Day1– HE was admitted to the hospital, put on life support right away.
Day2– HE was unresponsive, with a damaged brain stem.
Day3– HIS organs had been donated.
There wasn’t much time before, but now, there was so much of it.
I had often contemplated how, by turn, each of my friends will walk out this world. The rest of us (then) wrinkly lot will dwell in the memories. But I was in my late twenties, slaving in a beautiful yet toxic workplace to pay my bills and build my skills, when it began. Real world stuff, you know.
My group of friends is highly diasporic. Catching up for a coffee doesn’t happen enough. HE literally dropped dead, far from us. It hurt because, we couldn’t feel all of it in one swift motion, unlike HIM. From various geographical points, calls came in, as we tried to make sense of it. HIS friend. HIS childhood love. HIS classmate. HE was everywhere, yet nowhere.
Maybe stress, the doctors had said. It could have been anything.
There was a funeral of sorts, far from his home. Some friends and some parents of friends that had known him. We shared fond memories. The parents spoke of what they thought happens after death, with an edge of authority. We nodded. We lauded a few cancer survivors among us. Then the parents vented a bit about the clinical approach of health insurance companies towards death.
My friends and I confessed our work keeps us busy. We neglect our health. We don’t share our problems as friends should. We didn’t know why, but I think we did. We liked to pretend we’d always be young and healthy. The world wouldn’t corrupt us- we wouldn’t stand that.
The snacks arrived. HIS best friend never did. We discussed, as we penned good wishes on a huge board for HIS parents, how optimistic the friend had been till the end. And then, radio silence. He was flying out to Spain the same night, to start a new life.
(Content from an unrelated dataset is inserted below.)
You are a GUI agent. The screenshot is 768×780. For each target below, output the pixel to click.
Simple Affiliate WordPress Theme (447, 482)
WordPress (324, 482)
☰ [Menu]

Maybe, that’s why he wasn’t here.
Mourning was easy, living in a room in an apartment of seven faceless people, everyone locked up in their rooms.
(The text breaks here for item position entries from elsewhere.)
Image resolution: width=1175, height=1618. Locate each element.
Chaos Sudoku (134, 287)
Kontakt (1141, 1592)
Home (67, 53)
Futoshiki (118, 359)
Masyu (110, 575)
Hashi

I buried my face in the pillow, crying, wondering.
HE was gone. We were still here.
But were we really here- because we had no time for friends and all we did was work fifteen hours and come home exhausted to this little hole, to binge-watch some series and then sleep, dreaming about the deadlines at work, feeling the jitters, but no complains of course, the money was good and so what if people at work were jerks, not everyone’s the same as you…
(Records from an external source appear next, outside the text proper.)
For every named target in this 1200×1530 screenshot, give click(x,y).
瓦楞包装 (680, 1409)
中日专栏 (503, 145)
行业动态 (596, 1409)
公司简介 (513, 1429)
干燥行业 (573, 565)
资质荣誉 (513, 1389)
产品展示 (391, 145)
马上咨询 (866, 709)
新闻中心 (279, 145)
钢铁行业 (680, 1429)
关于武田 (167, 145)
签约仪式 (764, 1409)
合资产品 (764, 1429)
But HE was gone. And we were still here, looping our thoughts in a little coffin.
Outside my window a vast expanse of the Marina spread out. Skyscrapers, lakes and lies. The most beautiful part of the city, where all the validation exists, all of my own priviledge staring back at me.
What if one of us died in this pretty house full of faceless people, locked up in front of our computer screens? How long before anyone found out?
After a decade, we’ll look back at HIM, understanding how young he died. But in this moment, there was dignity in HIS death. We met up, mourned and knew, that his perfectly functioning organs breathed life into so many faceless people.
Did we dare to give ourselves the same dignity while alive? Why not? Were we guilty of being alive? Did we deserve any less than the dead? Were we misusing our privilege to live, by remembering the dead?
‘Get on with life.’ How? It could have been me or anyone, but it was HIM.
The next morning, I read an interview of our company Director. How he came to work only after having breakfast with his family and ‘dropping his kids all the way to their classrooms’. I knew, he left on time everyday. I sat right outside his cabin. Did he even know how long we stayed, day after day, to enable him time with his family? Did it matter to him, when he made this choice?